• _EXERCISE DESCRIPTION_
Reproduce the records that follow line for line, with no changes.

• _RECORD EXTRACTS_
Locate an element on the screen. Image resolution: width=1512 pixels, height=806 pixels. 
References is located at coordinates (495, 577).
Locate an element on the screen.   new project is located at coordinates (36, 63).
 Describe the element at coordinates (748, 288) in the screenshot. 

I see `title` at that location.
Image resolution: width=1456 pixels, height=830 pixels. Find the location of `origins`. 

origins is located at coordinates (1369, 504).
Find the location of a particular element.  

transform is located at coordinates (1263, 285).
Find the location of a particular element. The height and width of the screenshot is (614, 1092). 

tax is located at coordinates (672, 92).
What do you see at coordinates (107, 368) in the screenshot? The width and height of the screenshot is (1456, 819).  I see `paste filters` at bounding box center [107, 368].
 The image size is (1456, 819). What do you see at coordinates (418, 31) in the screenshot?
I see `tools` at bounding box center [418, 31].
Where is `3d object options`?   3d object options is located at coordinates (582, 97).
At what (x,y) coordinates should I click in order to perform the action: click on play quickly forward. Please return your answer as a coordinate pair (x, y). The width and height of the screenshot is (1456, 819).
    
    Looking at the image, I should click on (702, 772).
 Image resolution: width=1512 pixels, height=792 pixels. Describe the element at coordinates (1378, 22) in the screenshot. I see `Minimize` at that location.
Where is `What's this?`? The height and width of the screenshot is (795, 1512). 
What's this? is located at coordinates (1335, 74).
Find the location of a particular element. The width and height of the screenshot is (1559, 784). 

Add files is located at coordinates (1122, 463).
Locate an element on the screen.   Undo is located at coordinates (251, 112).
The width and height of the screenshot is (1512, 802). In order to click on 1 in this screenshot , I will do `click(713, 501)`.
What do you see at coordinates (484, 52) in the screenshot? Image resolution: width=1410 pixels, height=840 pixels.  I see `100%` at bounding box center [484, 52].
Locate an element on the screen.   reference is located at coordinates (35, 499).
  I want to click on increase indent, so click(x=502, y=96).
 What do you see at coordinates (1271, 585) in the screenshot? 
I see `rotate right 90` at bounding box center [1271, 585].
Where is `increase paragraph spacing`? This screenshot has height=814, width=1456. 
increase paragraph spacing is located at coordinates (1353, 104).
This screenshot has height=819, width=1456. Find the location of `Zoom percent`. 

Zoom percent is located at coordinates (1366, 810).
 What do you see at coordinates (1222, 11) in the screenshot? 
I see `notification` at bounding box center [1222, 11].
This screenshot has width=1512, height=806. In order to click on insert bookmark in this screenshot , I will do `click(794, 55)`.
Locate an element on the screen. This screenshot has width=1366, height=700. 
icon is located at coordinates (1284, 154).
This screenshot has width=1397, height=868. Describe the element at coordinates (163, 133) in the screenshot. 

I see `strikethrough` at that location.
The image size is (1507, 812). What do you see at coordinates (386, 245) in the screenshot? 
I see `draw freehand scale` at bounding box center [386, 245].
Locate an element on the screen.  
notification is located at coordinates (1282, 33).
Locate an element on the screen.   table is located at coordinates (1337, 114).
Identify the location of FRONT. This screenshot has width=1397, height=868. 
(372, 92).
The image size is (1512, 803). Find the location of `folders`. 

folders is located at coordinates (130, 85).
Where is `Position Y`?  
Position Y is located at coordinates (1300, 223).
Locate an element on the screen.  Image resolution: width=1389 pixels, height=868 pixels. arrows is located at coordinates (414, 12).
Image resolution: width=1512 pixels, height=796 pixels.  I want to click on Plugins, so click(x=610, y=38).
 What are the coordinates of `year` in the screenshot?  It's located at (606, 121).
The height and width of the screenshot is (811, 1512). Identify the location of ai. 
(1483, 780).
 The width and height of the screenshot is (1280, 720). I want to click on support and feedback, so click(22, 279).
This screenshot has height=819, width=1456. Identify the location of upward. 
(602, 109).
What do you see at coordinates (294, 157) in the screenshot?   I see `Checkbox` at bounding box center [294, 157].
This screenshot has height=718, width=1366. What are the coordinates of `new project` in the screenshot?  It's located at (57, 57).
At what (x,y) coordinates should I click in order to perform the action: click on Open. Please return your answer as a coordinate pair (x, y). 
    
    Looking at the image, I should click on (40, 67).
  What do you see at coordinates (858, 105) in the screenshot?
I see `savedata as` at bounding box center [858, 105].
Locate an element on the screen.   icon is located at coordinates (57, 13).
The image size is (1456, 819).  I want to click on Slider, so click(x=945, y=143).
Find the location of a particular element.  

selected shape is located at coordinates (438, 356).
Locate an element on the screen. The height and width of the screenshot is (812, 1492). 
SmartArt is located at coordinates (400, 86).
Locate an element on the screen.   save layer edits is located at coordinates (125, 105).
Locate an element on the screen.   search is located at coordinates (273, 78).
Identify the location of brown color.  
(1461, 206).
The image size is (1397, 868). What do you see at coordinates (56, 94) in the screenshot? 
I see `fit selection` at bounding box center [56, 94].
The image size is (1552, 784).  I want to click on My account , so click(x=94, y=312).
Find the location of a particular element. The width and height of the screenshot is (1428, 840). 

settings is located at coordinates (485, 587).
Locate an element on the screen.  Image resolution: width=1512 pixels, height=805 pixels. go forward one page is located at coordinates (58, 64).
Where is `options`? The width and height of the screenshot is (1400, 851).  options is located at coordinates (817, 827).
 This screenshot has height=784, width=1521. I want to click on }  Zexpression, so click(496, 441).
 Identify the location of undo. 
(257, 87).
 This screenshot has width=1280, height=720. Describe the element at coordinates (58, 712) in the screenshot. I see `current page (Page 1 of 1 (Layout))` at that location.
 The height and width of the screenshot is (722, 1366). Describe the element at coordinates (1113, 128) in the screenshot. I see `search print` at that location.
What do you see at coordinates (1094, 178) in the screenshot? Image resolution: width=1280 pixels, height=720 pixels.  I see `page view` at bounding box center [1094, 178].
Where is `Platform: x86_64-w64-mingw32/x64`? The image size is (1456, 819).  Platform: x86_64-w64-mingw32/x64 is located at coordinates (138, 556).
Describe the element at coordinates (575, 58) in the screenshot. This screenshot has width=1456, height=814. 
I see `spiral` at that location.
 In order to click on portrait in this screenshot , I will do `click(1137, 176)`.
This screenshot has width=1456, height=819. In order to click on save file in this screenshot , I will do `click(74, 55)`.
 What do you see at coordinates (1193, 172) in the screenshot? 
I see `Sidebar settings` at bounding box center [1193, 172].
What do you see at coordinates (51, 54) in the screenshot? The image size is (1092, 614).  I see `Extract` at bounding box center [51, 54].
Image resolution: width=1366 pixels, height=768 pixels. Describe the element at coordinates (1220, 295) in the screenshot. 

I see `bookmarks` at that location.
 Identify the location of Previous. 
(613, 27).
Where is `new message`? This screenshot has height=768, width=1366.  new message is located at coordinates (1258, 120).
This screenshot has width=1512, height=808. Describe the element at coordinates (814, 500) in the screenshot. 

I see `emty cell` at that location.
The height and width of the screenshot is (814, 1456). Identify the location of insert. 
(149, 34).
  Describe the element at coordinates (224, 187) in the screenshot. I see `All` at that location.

• _CORRECT RESULT_
Locate an element on the screen. Image resolution: width=1512 pixels, height=806 pixels. 
References is located at coordinates (495, 577).
Locate an element on the screen.   new project is located at coordinates (36, 63).
 Describe the element at coordinates (748, 288) in the screenshot. 

I see `title` at that location.
Image resolution: width=1456 pixels, height=830 pixels. Find the location of `origins`. 

origins is located at coordinates (1369, 504).
Find the location of a particular element.  

transform is located at coordinates (1263, 285).
Find the location of a particular element. The height and width of the screenshot is (614, 1092). 

tax is located at coordinates (672, 92).
What do you see at coordinates (107, 368) in the screenshot? The width and height of the screenshot is (1456, 819).  I see `paste filters` at bounding box center [107, 368].
 The image size is (1456, 819). What do you see at coordinates (418, 31) in the screenshot?
I see `tools` at bounding box center [418, 31].
Where is `3d object options`?   3d object options is located at coordinates (582, 97).
At what (x,y) coordinates should I click in order to perform the action: click on play quickly forward. Please return your answer as a coordinate pair (x, y). The width and height of the screenshot is (1456, 819).
    
    Looking at the image, I should click on (702, 772).
 Image resolution: width=1512 pixels, height=792 pixels. Describe the element at coordinates (1378, 22) in the screenshot. I see `Minimize` at that location.
Where is `What's this?`? The height and width of the screenshot is (795, 1512). 
What's this? is located at coordinates (1335, 74).
Find the location of a particular element. The width and height of the screenshot is (1559, 784). 

Add files is located at coordinates (1122, 463).
Locate an element on the screen.   Undo is located at coordinates (251, 112).
The width and height of the screenshot is (1512, 802). In order to click on 1 in this screenshot , I will do `click(713, 501)`.
What do you see at coordinates (484, 52) in the screenshot? Image resolution: width=1410 pixels, height=840 pixels.  I see `100%` at bounding box center [484, 52].
Locate an element on the screen.   reference is located at coordinates (35, 499).
  I want to click on increase indent, so click(x=502, y=96).
 What do you see at coordinates (1271, 585) in the screenshot? 
I see `rotate right 90` at bounding box center [1271, 585].
Where is `increase paragraph spacing`? This screenshot has height=814, width=1456. 
increase paragraph spacing is located at coordinates (1353, 104).
This screenshot has height=819, width=1456. Find the location of `Zoom percent`. 

Zoom percent is located at coordinates (1366, 810).
 What do you see at coordinates (1222, 11) in the screenshot? 
I see `notification` at bounding box center [1222, 11].
This screenshot has width=1512, height=806. In order to click on insert bookmark in this screenshot , I will do `click(794, 55)`.
Locate an element on the screen. This screenshot has width=1366, height=700. 
icon is located at coordinates (1284, 154).
This screenshot has width=1397, height=868. Describe the element at coordinates (163, 133) in the screenshot. 

I see `strikethrough` at that location.
The image size is (1507, 812). What do you see at coordinates (386, 245) in the screenshot? 
I see `draw freehand scale` at bounding box center [386, 245].
Locate an element on the screen.  
notification is located at coordinates (1282, 33).
Locate an element on the screen.   table is located at coordinates (1337, 114).
Identify the location of FRONT. This screenshot has width=1397, height=868. 
(372, 92).
The image size is (1512, 803). Find the location of `folders`. 

folders is located at coordinates (130, 85).
Where is `Position Y`?  
Position Y is located at coordinates (1300, 223).
Locate an element on the screen.  Image resolution: width=1389 pixels, height=868 pixels. arrows is located at coordinates (414, 12).
Image resolution: width=1512 pixels, height=796 pixels.  I want to click on Plugins, so click(x=610, y=38).
 What are the coordinates of `year` in the screenshot?  It's located at (606, 121).
The height and width of the screenshot is (811, 1512). Identify the location of ai. 
(1483, 780).
 The width and height of the screenshot is (1280, 720). I want to click on support and feedback, so click(22, 279).
This screenshot has height=819, width=1456. Identify the location of upward. 
(602, 109).
What do you see at coordinates (294, 157) in the screenshot?   I see `Checkbox` at bounding box center [294, 157].
This screenshot has height=718, width=1366. What are the coordinates of `new project` in the screenshot?  It's located at (57, 57).
At what (x,y) coordinates should I click in order to perform the action: click on Open. Please return your answer as a coordinate pair (x, y). 
    
    Looking at the image, I should click on (40, 67).
  What do you see at coordinates (858, 105) in the screenshot?
I see `savedata as` at bounding box center [858, 105].
Locate an element on the screen.   icon is located at coordinates (57, 13).
The image size is (1456, 819).  I want to click on Slider, so click(x=945, y=143).
Find the location of a particular element.  

selected shape is located at coordinates (438, 356).
Locate an element on the screen. The height and width of the screenshot is (812, 1492). 
SmartArt is located at coordinates (400, 86).
Locate an element on the screen.   save layer edits is located at coordinates (125, 105).
Locate an element on the screen.   search is located at coordinates (273, 78).
Identify the location of brown color.  
(1461, 206).
The image size is (1397, 868). What do you see at coordinates (56, 94) in the screenshot? 
I see `fit selection` at bounding box center [56, 94].
The image size is (1552, 784).  I want to click on My account , so click(x=94, y=312).
Find the location of a particular element. The width and height of the screenshot is (1428, 840). 

settings is located at coordinates (485, 587).
Locate an element on the screen.  Image resolution: width=1512 pixels, height=805 pixels. go forward one page is located at coordinates (58, 64).
Where is `options`? The width and height of the screenshot is (1400, 851).  options is located at coordinates (817, 827).
 This screenshot has height=784, width=1521. I want to click on }  Zexpression, so click(496, 441).
 Identify the location of undo. 
(257, 87).
 This screenshot has width=1280, height=720. Describe the element at coordinates (58, 712) in the screenshot. I see `current page (Page 1 of 1 (Layout))` at that location.
 The height and width of the screenshot is (722, 1366). Describe the element at coordinates (1113, 128) in the screenshot. I see `search print` at that location.
What do you see at coordinates (1094, 178) in the screenshot? Image resolution: width=1280 pixels, height=720 pixels.  I see `page view` at bounding box center [1094, 178].
Where is `Platform: x86_64-w64-mingw32/x64`? The image size is (1456, 819).  Platform: x86_64-w64-mingw32/x64 is located at coordinates (138, 556).
Describe the element at coordinates (575, 58) in the screenshot. This screenshot has width=1456, height=814. 
I see `spiral` at that location.
 In order to click on portrait in this screenshot , I will do `click(1137, 176)`.
This screenshot has width=1456, height=819. In order to click on save file in this screenshot , I will do `click(74, 55)`.
 What do you see at coordinates (1193, 172) in the screenshot? 
I see `Sidebar settings` at bounding box center [1193, 172].
What do you see at coordinates (51, 54) in the screenshot? The image size is (1092, 614).  I see `Extract` at bounding box center [51, 54].
Image resolution: width=1366 pixels, height=768 pixels. Describe the element at coordinates (1220, 295) in the screenshot. 

I see `bookmarks` at that location.
 Identify the location of Previous. 
(613, 27).
Where is `new message`? This screenshot has height=768, width=1366.  new message is located at coordinates (1258, 120).
This screenshot has width=1512, height=808. Describe the element at coordinates (814, 500) in the screenshot. 

I see `emty cell` at that location.
The height and width of the screenshot is (814, 1456). Identify the location of insert. 
(149, 34).
  Describe the element at coordinates (224, 187) in the screenshot. I see `All` at that location.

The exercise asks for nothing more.